Nearly a quarter of LGBTQ people in the South live in poverty.
A new study found that in every Southern state except Florida, individuals identifying as LGBTQ are more likely to be poor than straight, cisgender counterparts, with 24 percent of LGBTQ adults in the region living in poverty. The University of California, Los Angeles's Williams Institute, which focuses its public policy research on sexual orientation and gender identity issues, published the data along with numbers for every state in the union.
The South saw the highest percent of LGBTQ adults living in poverty, followed by the Midwest (23 percent), the West (22 percent) and the Northeast (18 percent).
In three Southern states -- Florida, Kentucky, and Virginia -- LGBTQ people in rural communities had significantly higher poverty rates than those in urban areas, though the reverse of that was true in West Virginia.
Study author Bianca Wilson, a senior scholar of Public Policy at the Williams Institute, said the research is part of the Pathways to Justice Project at the Institute.
"This study provides a foundation for understanding LGBT poverty by state. But clearly, more data are needed in the states that are not yet collecting [sexual orientation and gender itentity] data," Wilson said. "As more states begin to include these critical questions on all of their surveys, we can provide nuanced analyses that inform effective policies and interventions that meet the needs of LGBT people in specific states."
While the South showed the greatest poverty among LGBTQ people, economic problems were found across the nation.

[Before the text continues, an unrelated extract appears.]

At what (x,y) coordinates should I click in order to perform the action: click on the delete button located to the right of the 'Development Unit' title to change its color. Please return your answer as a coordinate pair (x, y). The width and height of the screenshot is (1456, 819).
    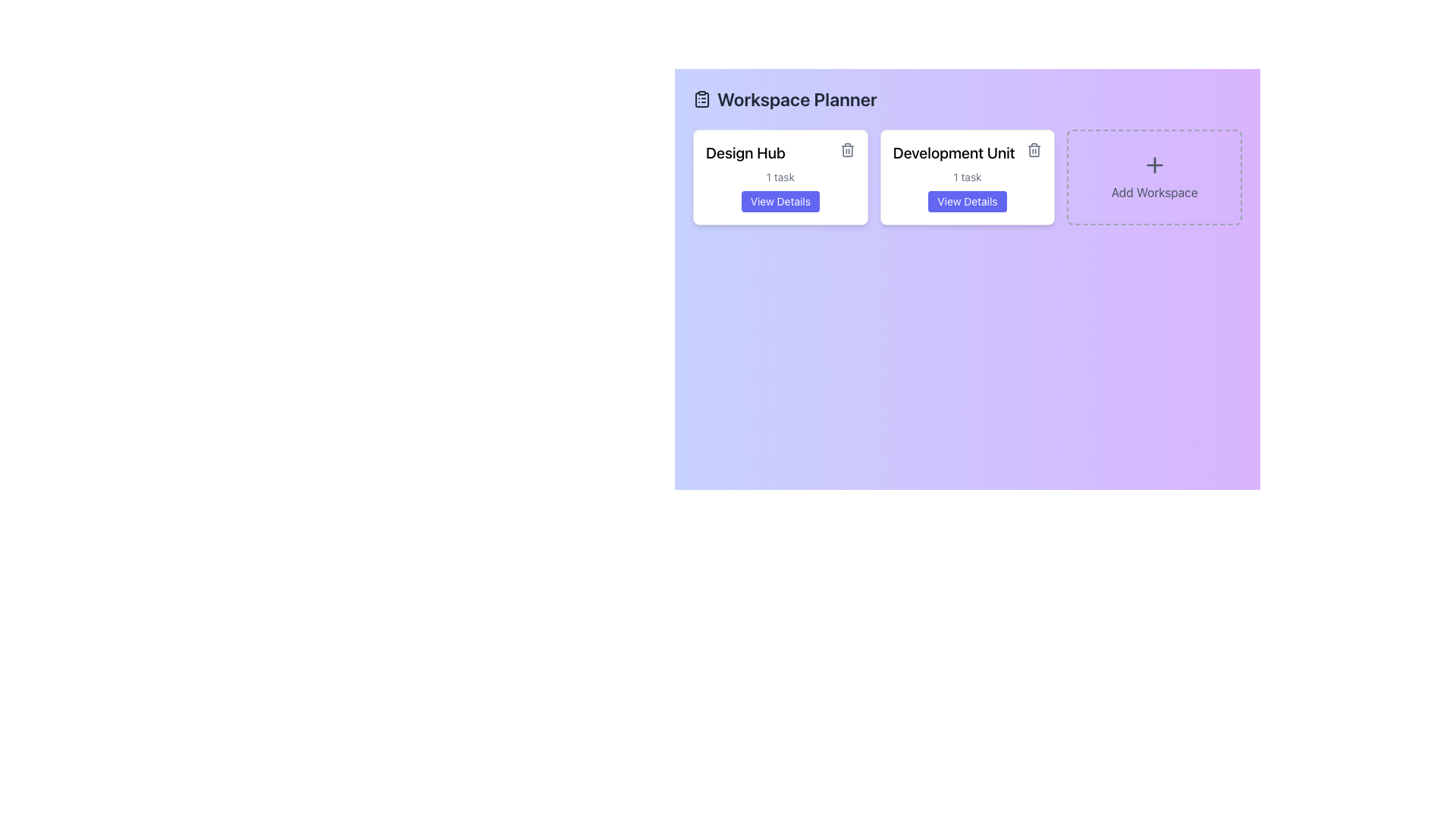
    Looking at the image, I should click on (1034, 149).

In every Midwestern and Northeastern state as well as the Western states of Hawaii, Idaho, Montana, Washington and Wyoming LGBTQ people consistently were more likely to be living in poverty than non-LGBTQ individuals.

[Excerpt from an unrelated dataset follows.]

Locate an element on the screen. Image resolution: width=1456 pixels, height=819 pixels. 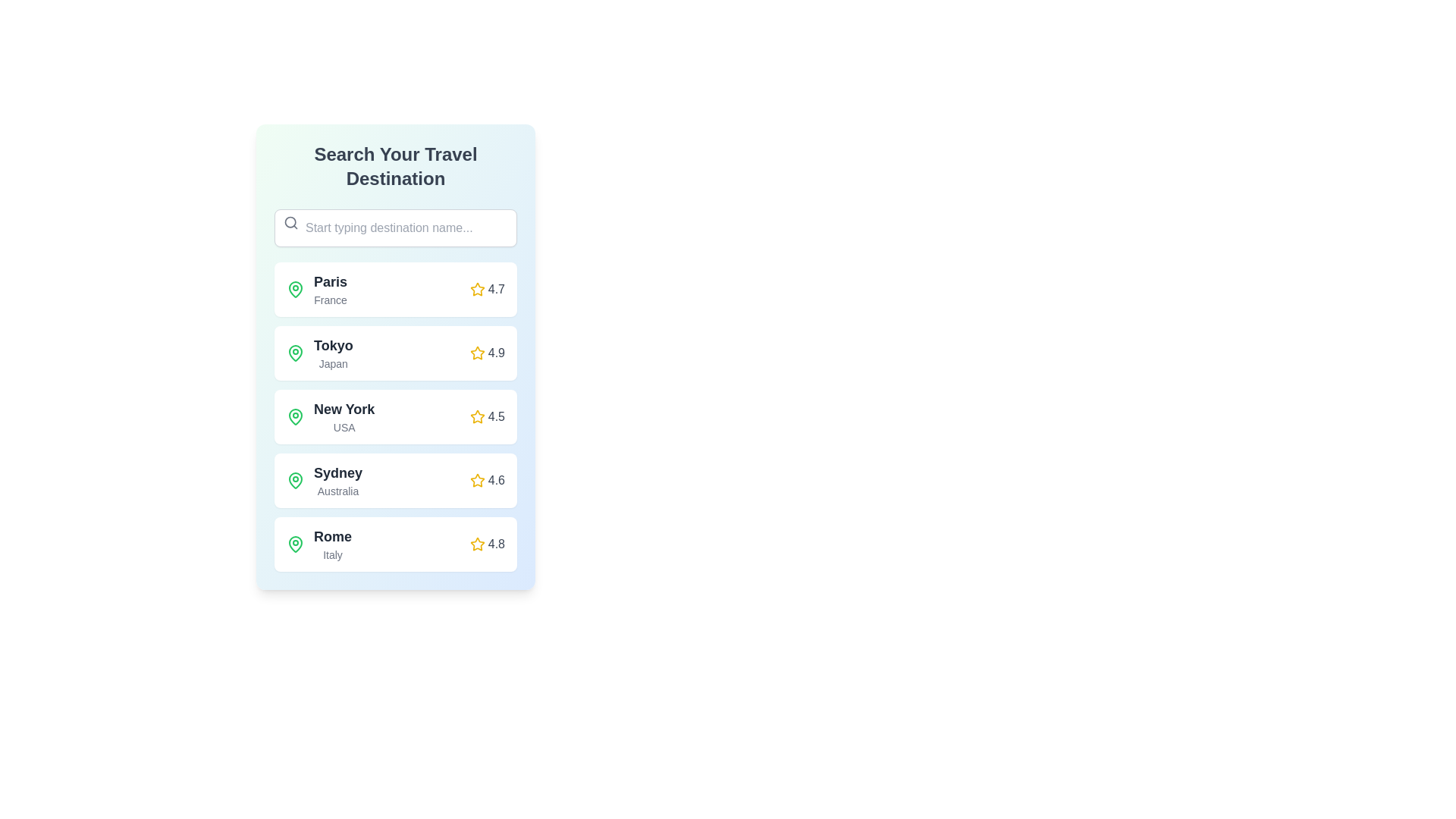
the text input field styled with rounded corners and a light gray border, which contains the placeholder text 'Start typing destination name...', to focus on it and type is located at coordinates (396, 228).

Transgender people in particular see higher poverty rates that cisgender people (or at least cis men) in Illinois, Indiana, Iowa, Kansas, Minnesota, Ohio, California, Hawaii, Montana, Nevada, and Washington.

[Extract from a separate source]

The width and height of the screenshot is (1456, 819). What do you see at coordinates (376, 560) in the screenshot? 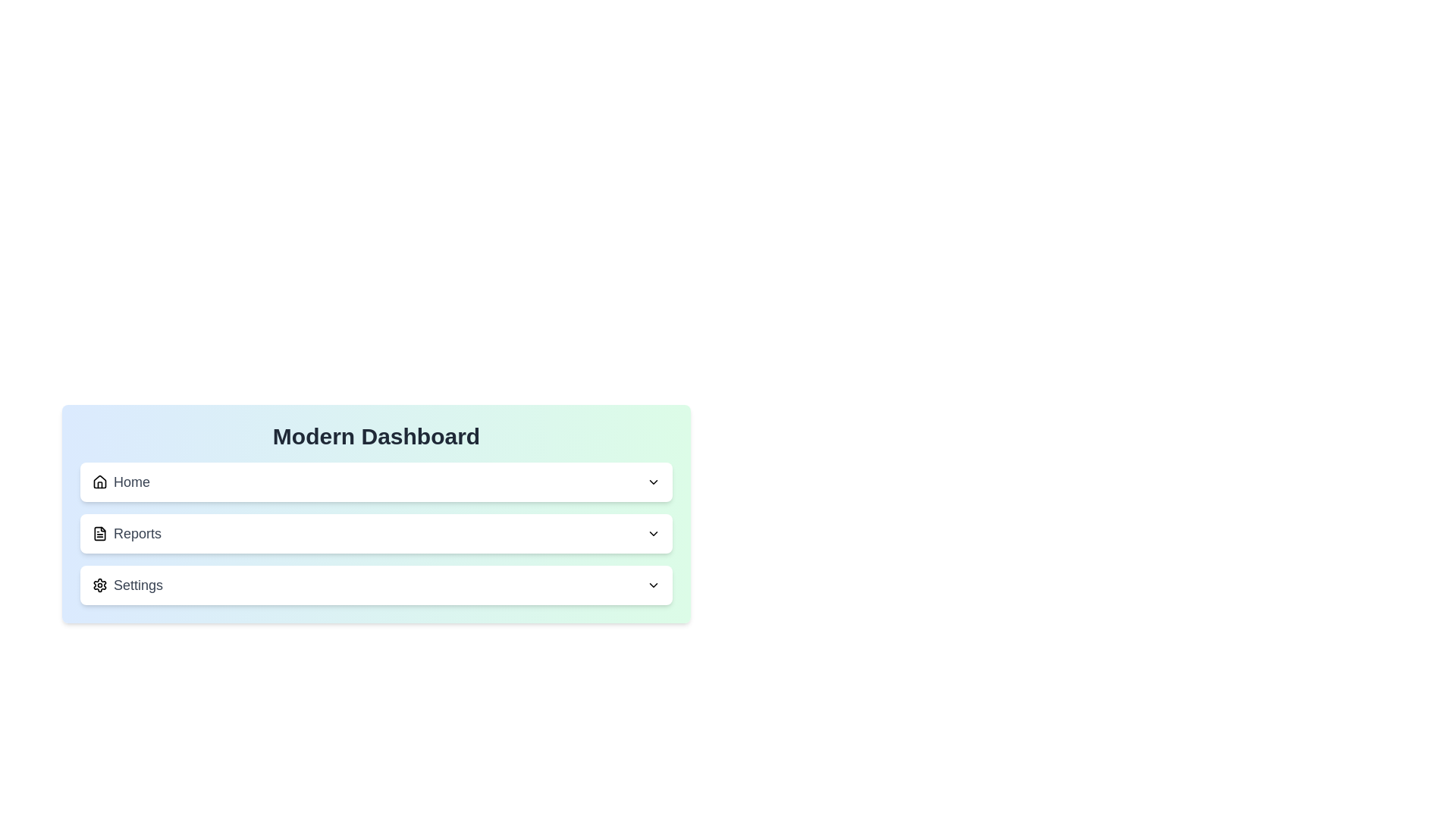
I see `the navigational panel containing options like 'Home', 'Reports', and 'Settings'` at bounding box center [376, 560].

But there are layers of privilege. LGBTQ people of color are more likely than white LGBTQ individuals to live at poverty rates in Illinois, Indiana, Iowa, Kansas, Minnesota, Missouri, Ohio, Connecticut, Massachusetts, New York, Pennsylvania, and Rhode Island.
"There is so much more to learn about LGBT poverty in individual states," said lead author Soon Kyu Choi, project manager at the Williams Institute. "We need to better understand the connection between differing poverty rates across states with variations in LGBT related public policies and public attitudes that may limit economic opportunities for LGBT people."